Using lakeFS with Red Hat OpenShift AI
Red Hat® OpenShift® is an enterprise-ready Kubernetes container platform with full-stack automated operations to manage hybrid cloud, multi-cloud, and edge deployments. OpenShift includes an enterprise-grade Linux operating system, container runtime, networking, monitoring, registry, and authentication and authorization solutions.
Red Hat® OpenShift® AI is a flexible, scalable artificial intelligence (AI) and machine learning (ML) platform that enables enterprises to create and deliver AI-enabled applications at scale across hybrid cloud environments. Built using open source technologies, OpenShift AI provides trusted, operationally consistent capabilities for teams to experiment, serve models, and deliver innovative apps.

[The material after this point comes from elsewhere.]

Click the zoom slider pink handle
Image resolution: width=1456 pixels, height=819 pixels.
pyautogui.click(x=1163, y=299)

OpenShift AI and lakeFS can be deployed in OpenShift cluster in 3 different architectures:
- OpenShift AI, lakeFS and object storage are delpoyed in OpenShift cluster
- OpenShift AI and lakeFS are deployed in OpenShift cluster while object storage is external
- OpenShift AI is deployed in OpenShift cluster while lakeFS and object storage are external
Refer to an example in lakeFS-samples to deploy lakeFS, MinIO and OpenShift AI tutorial (Fraud Detection demo) in OpenShift cluster. Fraud detection demo is a step-by-step guide for using OpenShift AI to train an example model in JupyterLab, deploy the model, and refine the model by using automated pipelines.

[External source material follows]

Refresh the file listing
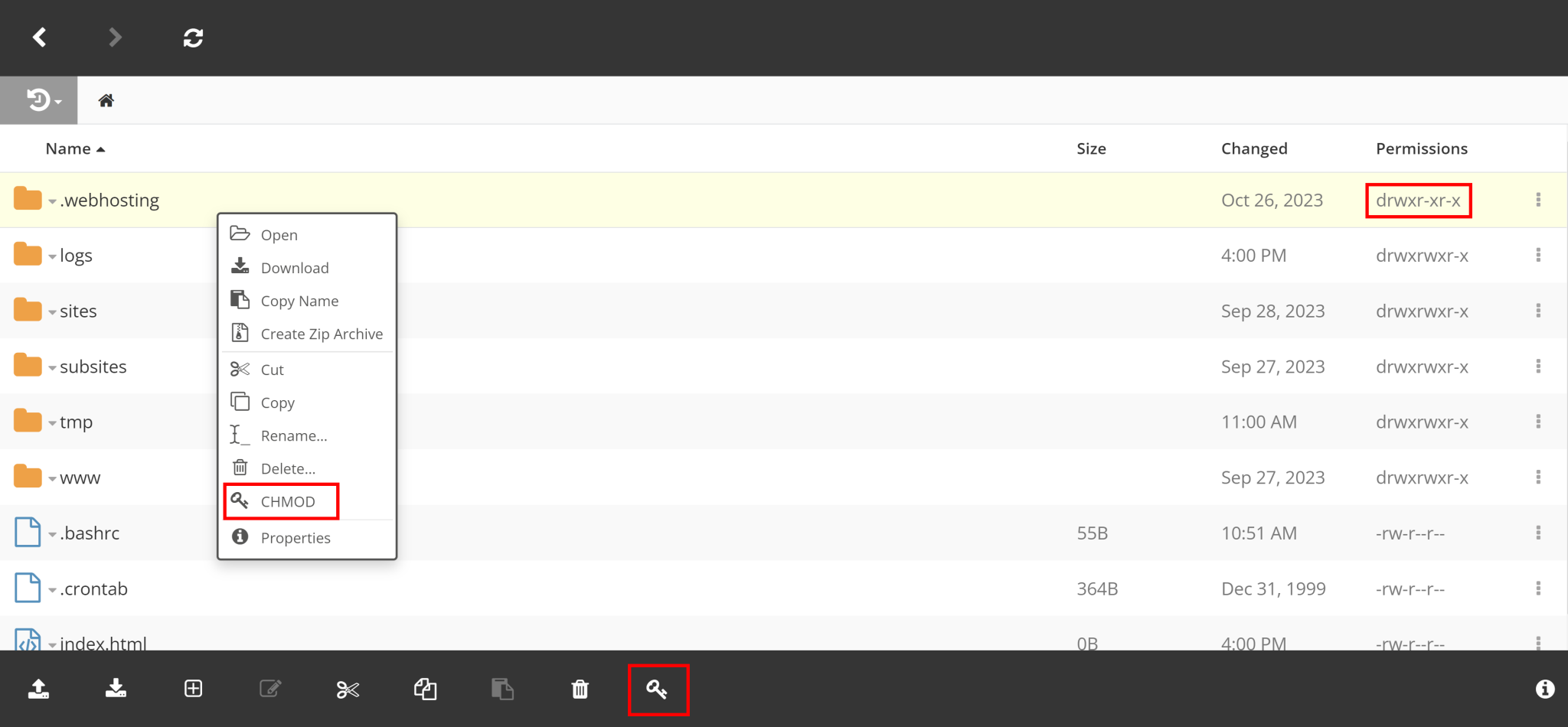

In this example, OpenShift AI is configured to connect over S3 interace to lakeFS, which will version the data in a backend MinIO instance. This is the architecture to run Fraud Detection demo with or without lakeFS:
lakeFS-samples also includes multiple Helm chart examples to deploy lakeFS and MinIO in different scenarios:
- lakefs-local.yaml: Bring up lakeFS using local object storage. This would be useful for a quick demo where MinIO is not included.
- lakefs-minio.yaml: Bring up lakeFS configured to use MinIO as backend object storage. This will be used in the lakeFS demo.
- minio-direct.yaml: This file would only be used if lakeFS is not in the picture and OpenShift AI will communicate directly with MinIO. It will bring up MinIO as it is in the default Fraud Detection demo, complete with configuring MinIO storage buckets and the OpenShift AI data connections. It may serve useful in debugging an issue.
- minio-via-lakefs.yaml: Bring up MinIO for the modified Fraud Detection demo that includes lakeFS, complete with configuring MinIO storage buckets, but do NOT configure the OpenShift AI data connections. This will be used in the lakeFS demo.